◆ **ENTRIES PROVIDED**:
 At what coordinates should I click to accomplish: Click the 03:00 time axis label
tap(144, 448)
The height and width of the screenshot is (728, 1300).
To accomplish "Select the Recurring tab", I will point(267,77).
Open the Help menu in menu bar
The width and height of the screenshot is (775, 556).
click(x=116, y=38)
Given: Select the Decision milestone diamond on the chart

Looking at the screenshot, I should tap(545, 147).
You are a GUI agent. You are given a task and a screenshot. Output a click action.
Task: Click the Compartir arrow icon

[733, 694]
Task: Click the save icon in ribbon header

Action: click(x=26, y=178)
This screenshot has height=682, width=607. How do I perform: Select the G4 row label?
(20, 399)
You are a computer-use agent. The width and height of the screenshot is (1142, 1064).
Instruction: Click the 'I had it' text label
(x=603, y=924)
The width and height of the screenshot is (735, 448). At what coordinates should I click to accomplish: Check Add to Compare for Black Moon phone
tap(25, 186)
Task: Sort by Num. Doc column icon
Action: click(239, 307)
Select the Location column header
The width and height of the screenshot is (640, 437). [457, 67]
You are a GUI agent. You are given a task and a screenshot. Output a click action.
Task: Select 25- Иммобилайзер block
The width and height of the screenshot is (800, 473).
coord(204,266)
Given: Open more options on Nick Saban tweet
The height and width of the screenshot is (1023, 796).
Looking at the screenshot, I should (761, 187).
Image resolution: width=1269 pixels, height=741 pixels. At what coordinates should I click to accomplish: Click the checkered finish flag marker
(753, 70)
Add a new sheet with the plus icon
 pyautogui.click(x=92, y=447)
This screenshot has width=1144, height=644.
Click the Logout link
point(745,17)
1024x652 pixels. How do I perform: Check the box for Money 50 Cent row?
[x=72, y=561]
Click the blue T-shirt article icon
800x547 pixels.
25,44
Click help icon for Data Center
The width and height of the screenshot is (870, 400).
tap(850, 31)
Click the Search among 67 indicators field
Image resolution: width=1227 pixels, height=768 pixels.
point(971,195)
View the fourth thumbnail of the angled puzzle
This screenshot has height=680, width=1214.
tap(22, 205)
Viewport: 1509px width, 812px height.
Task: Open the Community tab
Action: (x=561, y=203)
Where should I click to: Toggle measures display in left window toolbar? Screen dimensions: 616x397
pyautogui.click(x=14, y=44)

◆ **TASK DESCRIPTION**: What you return should be the lines from the beginning of the records through the one that contains "View the fourth", repeated exactly and with no additions.

◆ **SOLUTION**:
 At what coordinates should I click to accomplish: Click the 03:00 time axis label
tap(144, 448)
The height and width of the screenshot is (728, 1300).
To accomplish "Select the Recurring tab", I will point(267,77).
Open the Help menu in menu bar
The width and height of the screenshot is (775, 556).
click(x=116, y=38)
Given: Select the Decision milestone diamond on the chart

Looking at the screenshot, I should tap(545, 147).
You are a GUI agent. You are given a task and a screenshot. Output a click action.
Task: Click the Compartir arrow icon

[733, 694]
Task: Click the save icon in ribbon header

Action: click(x=26, y=178)
This screenshot has height=682, width=607. How do I perform: Select the G4 row label?
(20, 399)
You are a computer-use agent. The width and height of the screenshot is (1142, 1064).
Instruction: Click the 'I had it' text label
(x=603, y=924)
The width and height of the screenshot is (735, 448). At what coordinates should I click to accomplish: Check Add to Compare for Black Moon phone
tap(25, 186)
Task: Sort by Num. Doc column icon
Action: click(239, 307)
Select the Location column header
The width and height of the screenshot is (640, 437). [457, 67]
You are a GUI agent. You are given a task and a screenshot. Output a click action.
Task: Select 25- Иммобилайзер block
The width and height of the screenshot is (800, 473).
coord(204,266)
Given: Open more options on Nick Saban tweet
The height and width of the screenshot is (1023, 796).
Looking at the screenshot, I should (761, 187).
Image resolution: width=1269 pixels, height=741 pixels. At what coordinates should I click to accomplish: Click the checkered finish flag marker
(753, 70)
Add a new sheet with the plus icon
 pyautogui.click(x=92, y=447)
This screenshot has width=1144, height=644.
Click the Logout link
point(745,17)
1024x652 pixels. How do I perform: Check the box for Money 50 Cent row?
[x=72, y=561]
Click the blue T-shirt article icon
800x547 pixels.
25,44
Click help icon for Data Center
The width and height of the screenshot is (870, 400).
tap(850, 31)
Click the Search among 67 indicators field
Image resolution: width=1227 pixels, height=768 pixels.
point(971,195)
View the fourth thumbnail of the angled puzzle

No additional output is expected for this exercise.